⟨
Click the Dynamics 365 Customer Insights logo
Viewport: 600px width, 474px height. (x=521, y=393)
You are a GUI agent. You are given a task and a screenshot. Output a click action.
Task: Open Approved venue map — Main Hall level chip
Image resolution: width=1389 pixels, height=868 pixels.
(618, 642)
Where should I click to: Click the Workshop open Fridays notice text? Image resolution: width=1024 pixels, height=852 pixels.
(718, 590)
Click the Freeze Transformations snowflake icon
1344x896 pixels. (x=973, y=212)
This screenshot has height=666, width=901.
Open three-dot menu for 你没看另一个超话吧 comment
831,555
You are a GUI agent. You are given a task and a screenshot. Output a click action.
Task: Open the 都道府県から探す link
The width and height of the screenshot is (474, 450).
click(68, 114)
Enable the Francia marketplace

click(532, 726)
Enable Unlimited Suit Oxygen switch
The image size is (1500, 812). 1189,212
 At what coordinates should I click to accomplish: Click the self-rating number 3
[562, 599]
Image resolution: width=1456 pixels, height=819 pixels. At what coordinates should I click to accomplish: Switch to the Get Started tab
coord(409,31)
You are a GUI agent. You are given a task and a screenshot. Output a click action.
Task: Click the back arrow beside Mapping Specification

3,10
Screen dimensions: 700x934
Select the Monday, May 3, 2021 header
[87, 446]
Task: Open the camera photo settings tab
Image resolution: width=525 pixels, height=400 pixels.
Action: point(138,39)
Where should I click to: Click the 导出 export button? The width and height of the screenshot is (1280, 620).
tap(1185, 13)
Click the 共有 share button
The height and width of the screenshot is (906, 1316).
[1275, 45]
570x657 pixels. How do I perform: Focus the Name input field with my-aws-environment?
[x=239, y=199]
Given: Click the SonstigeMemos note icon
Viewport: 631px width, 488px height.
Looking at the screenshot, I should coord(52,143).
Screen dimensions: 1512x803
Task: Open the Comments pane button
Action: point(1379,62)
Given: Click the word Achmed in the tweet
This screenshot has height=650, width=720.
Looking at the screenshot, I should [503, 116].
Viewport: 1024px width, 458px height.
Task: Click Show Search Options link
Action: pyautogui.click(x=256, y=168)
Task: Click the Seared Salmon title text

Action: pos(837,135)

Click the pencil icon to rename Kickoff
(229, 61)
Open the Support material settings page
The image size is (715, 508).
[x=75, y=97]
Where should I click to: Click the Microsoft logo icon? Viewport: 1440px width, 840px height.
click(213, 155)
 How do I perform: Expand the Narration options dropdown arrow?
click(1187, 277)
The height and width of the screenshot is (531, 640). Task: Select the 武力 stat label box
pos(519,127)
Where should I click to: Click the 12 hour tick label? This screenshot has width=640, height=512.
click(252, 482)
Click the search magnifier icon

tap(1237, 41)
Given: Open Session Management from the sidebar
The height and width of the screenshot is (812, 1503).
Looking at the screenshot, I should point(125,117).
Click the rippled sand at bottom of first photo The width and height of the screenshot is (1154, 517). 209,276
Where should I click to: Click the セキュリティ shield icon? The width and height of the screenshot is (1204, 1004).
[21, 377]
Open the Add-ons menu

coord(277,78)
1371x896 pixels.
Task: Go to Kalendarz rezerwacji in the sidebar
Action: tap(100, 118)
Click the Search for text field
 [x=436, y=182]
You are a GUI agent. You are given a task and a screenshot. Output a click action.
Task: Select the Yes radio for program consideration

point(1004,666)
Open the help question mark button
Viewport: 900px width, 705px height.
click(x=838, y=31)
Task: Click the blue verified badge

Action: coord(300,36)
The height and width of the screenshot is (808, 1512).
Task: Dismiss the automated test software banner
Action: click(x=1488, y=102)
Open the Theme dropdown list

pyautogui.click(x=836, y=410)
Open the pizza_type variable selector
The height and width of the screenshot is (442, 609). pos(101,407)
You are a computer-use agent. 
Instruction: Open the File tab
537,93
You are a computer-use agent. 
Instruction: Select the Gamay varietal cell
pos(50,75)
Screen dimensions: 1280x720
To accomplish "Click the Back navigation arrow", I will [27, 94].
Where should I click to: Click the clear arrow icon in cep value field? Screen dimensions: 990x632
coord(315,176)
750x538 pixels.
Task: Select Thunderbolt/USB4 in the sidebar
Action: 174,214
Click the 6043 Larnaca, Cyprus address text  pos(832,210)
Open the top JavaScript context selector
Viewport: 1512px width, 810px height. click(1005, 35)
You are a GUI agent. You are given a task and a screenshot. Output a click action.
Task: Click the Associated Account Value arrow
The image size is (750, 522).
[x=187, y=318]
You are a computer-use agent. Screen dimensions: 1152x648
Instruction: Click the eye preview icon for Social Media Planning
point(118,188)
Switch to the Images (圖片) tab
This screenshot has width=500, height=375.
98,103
⟩
▶ **Directions**: Give the lines of the material from the one containing "Switch to the Images (圖片) tab" through the last line as a numbered list, leaving out any blank lines.

▶ **Exercise solution**:
1. Switch to the Images (圖片) tab
2. This screenshot has width=500, height=375.
3. 98,103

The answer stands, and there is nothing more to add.